In 2002, Dr. Dauer developed an important mouse model, in which natural alpha-synuclein had been removed, to examine the link between the genetic and environmental causes of Parkinson’s. His model demonstrated that when an alpha-synuclein-free mouse is exposed to MPTP (a neurotoxin that is widely known to cause PD-like symptoms), the animal does not develop PD symptoms.
The fact that these mice were resistant to MPTP is significant because it showed that a PD-causing gene (mutant alpha-synuclein) affects the role that an environmental toxin plays in causing dopamine loss and PD symptoms. In other words, genes and environmental toxins may act by regulating similar pathways.
Dr. Dauer is now studying LRRK2 (leucine-rich repeat kinase 2), the most common mutated gene to be found among people who have inherited PD. Most people who have PD because of a LRRK2 mutation exhibit symptoms very similar to those found in people with sporadic Parkinson’s. Dr. Dauer reports that the pathologies of LRRK2 PD and sporadic PD are also very similar. This suggests that LRRK2 may also participate in the neuronal pathways that go awry in people with typical PD. Scientists hope that LRRK2 may be a promising drug target as well.
While the links between LRRK2 and alpha-synuclein in classic PD are not yet clear, the work on these and other genes offer hope for understanding the mechanisms underlying classic PD, and for devising new treatment strategies.

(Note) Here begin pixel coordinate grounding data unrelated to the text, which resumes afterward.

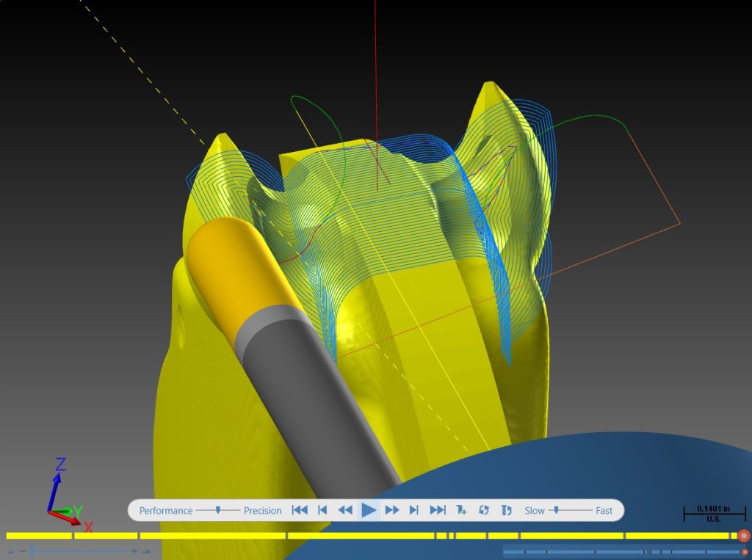
Task: Click the Fast label beside the speed slider
Action: [x=604, y=511]
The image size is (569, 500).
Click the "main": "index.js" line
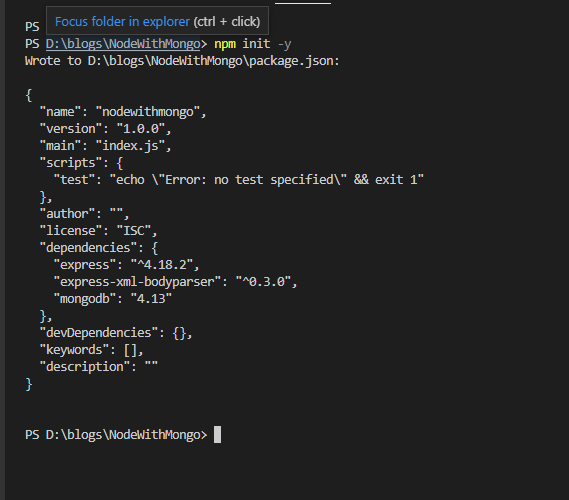[x=105, y=146]
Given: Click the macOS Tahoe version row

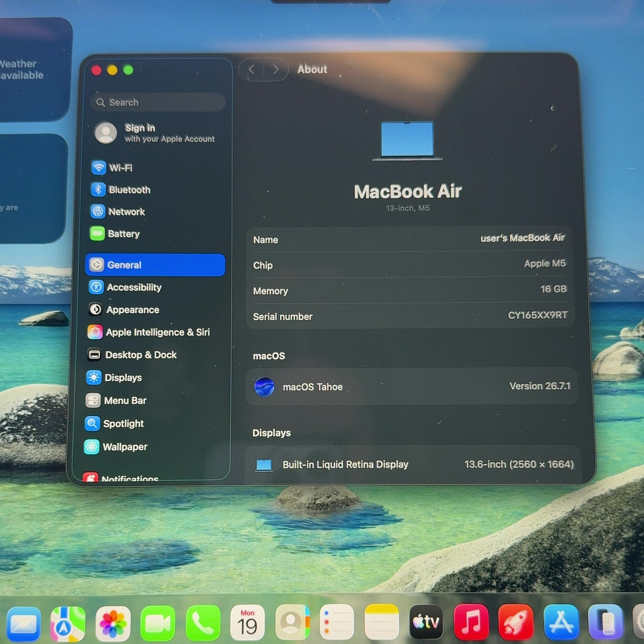Looking at the screenshot, I should (x=412, y=386).
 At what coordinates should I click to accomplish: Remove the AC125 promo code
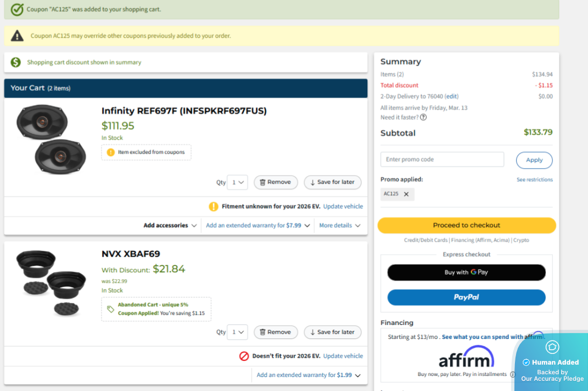(x=406, y=194)
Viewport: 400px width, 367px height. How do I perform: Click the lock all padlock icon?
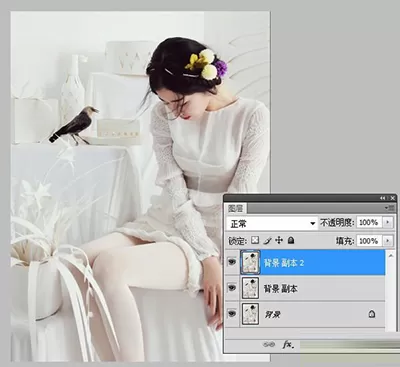click(x=291, y=240)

William T. Dauer, M.D. is an Assistant Professor of Neurology and Pharmacology at Columbia University Medical Center. His work is supported as part of PDF’s Center Grant to Columbia University amounting to $2.6 million in 2008. Dr. Dauer served on the Scientific Program Committee for PDF’s 50th Anniversary Educational Symposium, where he presented a session entitled, Biology and Pathology of LRRK2.